Akira had some interesting moments this week. At first I though his interest in fishing was just camouflage for his observation of Haru & Coco, but in this episode he seems unable to stop himself from getting really into the sport – something that also amuses Natsuki “you’re really into this aren’t you?”. Akira’s encyclopedic knowledge of fishing gear, the fact he can usually be found hanging out at the fishing store and the way he got massively into things on the boat (“FISH, FISH, FISH!”), all attest to Akira actually having a real passion for fishing, even though he tries to pass himself off as cool and uninterested most of the time.
Another thing that piqued my interest was Akira actually responding to Tapioca as if she had made a comment. It reminded me of Haru talking to Coco in her fish form in the first episode; if Tapioca turns out to be another alien I probably won’t be too surprised, but it will make me laugh. However if Tapioca isn’t an alien who is talking to him, then Akira’s responses to unspoken questions take on another guise, as it feels like Akira is either very lonely or trying to reinforce his self-imposed personal walls.
Akira’s repeated statements of “I don’t need any friends” or words to that effect, seem at odds with his almost wistful, melancholic expressions when he watches Yuki, Natsuki and Haru interact. It makes me once again curious about Akira’s past, and I find myself wondering if a close friend betrayed him or something – such vehement rejection of the idea of friendship usually results from some sort of trauma.

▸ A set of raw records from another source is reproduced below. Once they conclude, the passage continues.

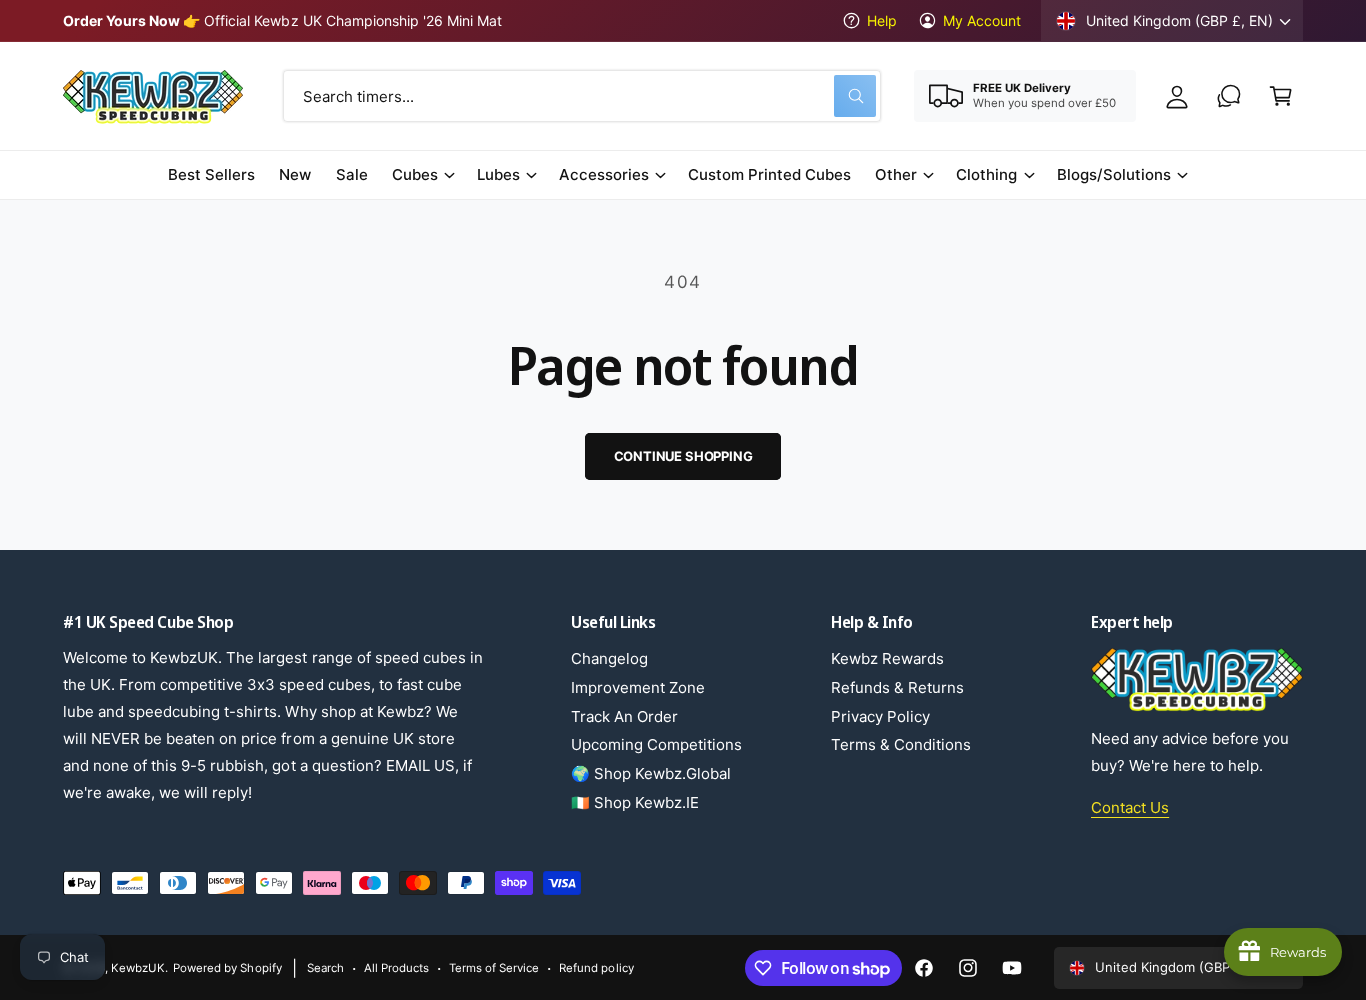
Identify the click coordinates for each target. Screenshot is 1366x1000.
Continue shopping (683, 456)
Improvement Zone (638, 687)
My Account (982, 20)
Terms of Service (494, 968)
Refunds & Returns (897, 687)
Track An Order (624, 716)
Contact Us (1130, 807)
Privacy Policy (880, 716)
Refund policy (596, 968)
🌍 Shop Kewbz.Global (651, 773)
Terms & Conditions (901, 744)
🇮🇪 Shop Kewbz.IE (635, 802)
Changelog (609, 658)
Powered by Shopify (227, 968)
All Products (396, 968)
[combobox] (582, 96)
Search (325, 968)
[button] (1281, 96)
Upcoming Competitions (656, 744)
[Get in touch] (1229, 96)
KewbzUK (138, 968)
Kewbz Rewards (887, 658)
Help (882, 20)
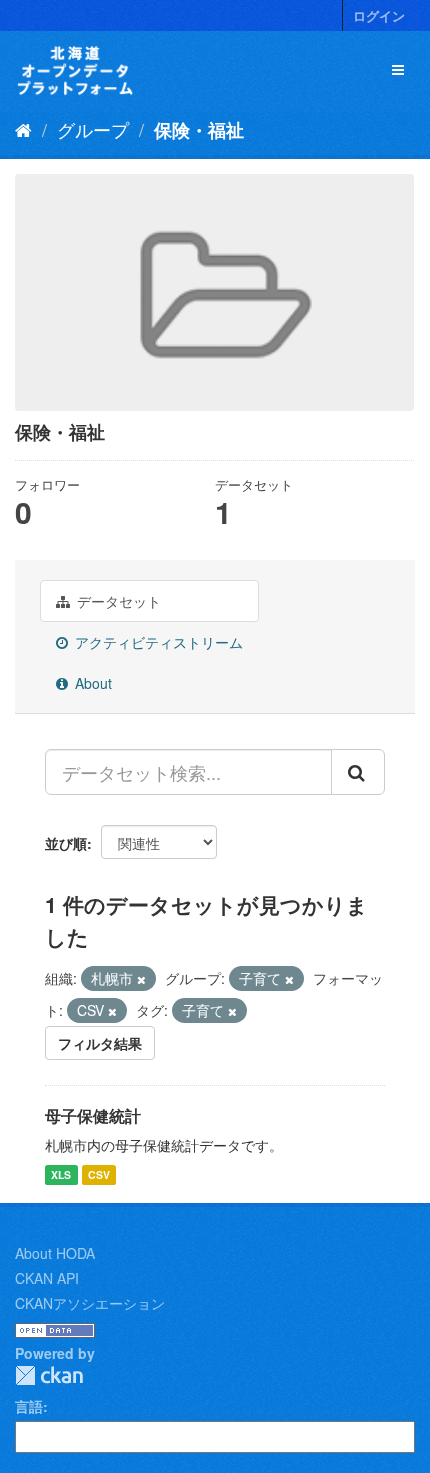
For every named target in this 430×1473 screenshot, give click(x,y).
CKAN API (47, 1278)
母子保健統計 (93, 1115)
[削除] (141, 979)
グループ (93, 129)
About (91, 683)
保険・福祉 (199, 130)
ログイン (379, 15)
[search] (358, 772)
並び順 (66, 843)
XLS (61, 1174)
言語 (29, 1406)
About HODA (55, 1253)
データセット (117, 601)
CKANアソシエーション (90, 1303)
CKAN (49, 1375)
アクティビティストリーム (157, 642)
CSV (99, 1174)
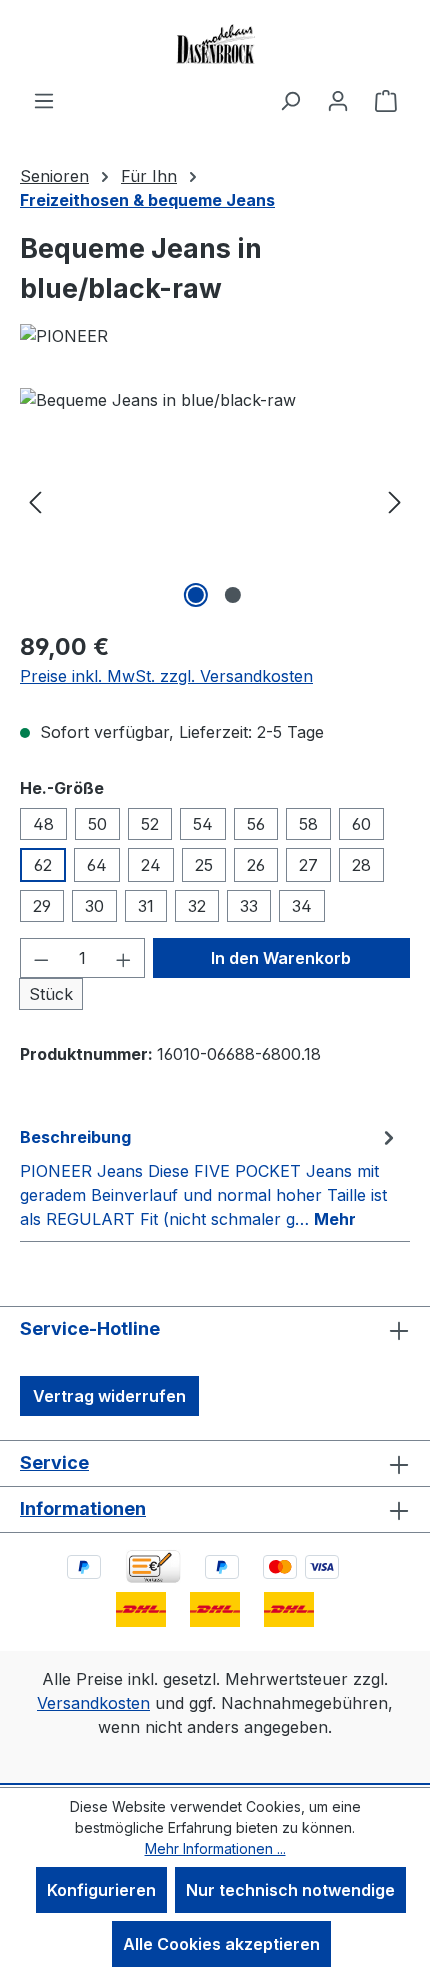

So an overarching plot has yet to make itself known and we’re reaching the midpoint of this show. Tsuritama does drop some tantalizing hints about something bigger brewing in the background (Duck, the Bermuda Triangle, Haru & Coco’s grand plan to use Yuki’s fishing skills) but as of yet we don’t know just what the show has in mind. I’m really enjoying the whimsical, bright and cheerful feel of the show at the moment and really hope that the show continues to deliver those warm fuzzies I so love.